● PASSAGE SHOWN

Impressive visualizations using Excel sheets at the Demofest! All the demos belonged to Microsoft (guess who was one of the main sponsors of the conference) although I have to admit that they looked pretty cool. I was impressed by two demos in particular, the Sanddance beta and the Worldwide Telescope. The former is used to load Excel files with large datasets to play with the data, select, filter and plot the resources by different facets. Easy to use and very fluid in the animations. The latter was similar to Google Maps, but you were able to load your excel dataset (more than 300K points at the same time) and show it on real time. For example, in the demo you could draw the itineraries of several whales in the sea at different points in time, and show their movement minute after minute.

Microsoft demo session. With caipirinhas!

Microsoft demo session. With caipirinhas!

New provenance use cases are always interesting. Dario Oliveira introduced their approach to extract biographic information from the Brazilian Historical Biographical Dictionary at the Digital Humanities Workshop. This included not only the life of the different persons collected as part of the dictionary, but also each reference that contributed to tell part of the story. Certainly a complex and interesting use case for provenance, which they are currently refining.

Paul Watson was awarded with the Jim Gray Award. In his keynote, he talked about the social exclusion and the effect of digital technologies. Having a lack of ability to log online may stop you from having access to many services, and ongoing work on helping people with accessibility problems (even through scientific workflows) was presented. Clouds play an important role too, as they have the potential for dealing with the fast growth of applications. However, the people who could benefit the most from the cloud often do not have the resources or skills to do so. He also described e-Science Central, a workflow system for easily creating workflows in your web browser, with provenance recording and exploring capabilities and the possibility to tune and improve the scalability of your workflows with the Azure infrastructure. The keynote ended by highlighting how important is to make things fun for the user (“gamification “ of evaluations, for example), and how important eScience is for computer science research: new challenges are continuously presented supported by real use cases in application domains with a lot of data behind.

I liked the three dreams for eScience of the “strategic importance of eScience” panel:

  1. Find and support the misfits, by addressing those people with needs in escience.
  2. Support cross domain overlap. Many communities base their work on the work made by other communities, although the collaboration rarely happens at the moment.
  3. Cross domain collaboration.

● PROBLEM 1
According to the conference report, which award did Paul Watson receive?

● GIVEN INFORMATION
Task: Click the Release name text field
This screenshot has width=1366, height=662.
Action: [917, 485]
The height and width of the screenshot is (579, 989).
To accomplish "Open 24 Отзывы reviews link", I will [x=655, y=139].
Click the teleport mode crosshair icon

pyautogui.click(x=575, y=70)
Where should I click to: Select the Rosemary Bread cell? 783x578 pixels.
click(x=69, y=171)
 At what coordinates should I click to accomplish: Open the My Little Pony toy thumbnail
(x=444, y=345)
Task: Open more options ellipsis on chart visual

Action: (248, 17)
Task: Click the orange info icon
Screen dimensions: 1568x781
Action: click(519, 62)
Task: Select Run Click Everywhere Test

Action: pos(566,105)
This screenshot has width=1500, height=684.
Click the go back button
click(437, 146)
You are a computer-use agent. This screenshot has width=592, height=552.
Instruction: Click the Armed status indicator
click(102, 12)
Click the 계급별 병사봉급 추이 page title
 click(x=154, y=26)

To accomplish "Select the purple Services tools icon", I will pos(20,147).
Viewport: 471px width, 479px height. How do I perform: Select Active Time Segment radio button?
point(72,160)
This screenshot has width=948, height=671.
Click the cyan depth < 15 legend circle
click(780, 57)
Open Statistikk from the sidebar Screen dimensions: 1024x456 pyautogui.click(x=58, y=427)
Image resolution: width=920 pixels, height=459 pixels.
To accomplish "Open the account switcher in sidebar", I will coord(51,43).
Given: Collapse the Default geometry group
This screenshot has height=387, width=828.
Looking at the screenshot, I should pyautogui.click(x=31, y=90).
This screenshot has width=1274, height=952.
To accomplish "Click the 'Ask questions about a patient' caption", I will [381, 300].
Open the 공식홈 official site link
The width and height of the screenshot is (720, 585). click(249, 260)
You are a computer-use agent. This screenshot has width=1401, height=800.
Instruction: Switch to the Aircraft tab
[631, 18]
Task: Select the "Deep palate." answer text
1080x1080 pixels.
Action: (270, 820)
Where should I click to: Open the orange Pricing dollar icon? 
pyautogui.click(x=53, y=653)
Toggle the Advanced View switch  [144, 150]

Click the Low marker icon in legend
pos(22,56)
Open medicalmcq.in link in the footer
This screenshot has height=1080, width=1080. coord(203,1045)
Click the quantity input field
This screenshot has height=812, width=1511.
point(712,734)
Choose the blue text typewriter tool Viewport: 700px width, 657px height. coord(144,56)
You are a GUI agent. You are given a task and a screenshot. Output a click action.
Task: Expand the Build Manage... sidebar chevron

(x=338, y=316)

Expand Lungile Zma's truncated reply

● PROBLEM 2
Can you repeat, unchanged, the stretch of the records from the line containing "has width=592, height=552." through the line containing "point(72,160)"?

● TASK RESULT 1
The Jim Gray Award.

● TASK RESULT 2
You are a computer-use agent. This screenshot has width=592, height=552.
Instruction: Click the Armed status indicator
click(102, 12)
Click the 계급별 병사봉급 추이 page title
 click(x=154, y=26)

To accomplish "Select the purple Services tools icon", I will pos(20,147).
Viewport: 471px width, 479px height. How do I perform: Select Active Time Segment radio button?
point(72,160)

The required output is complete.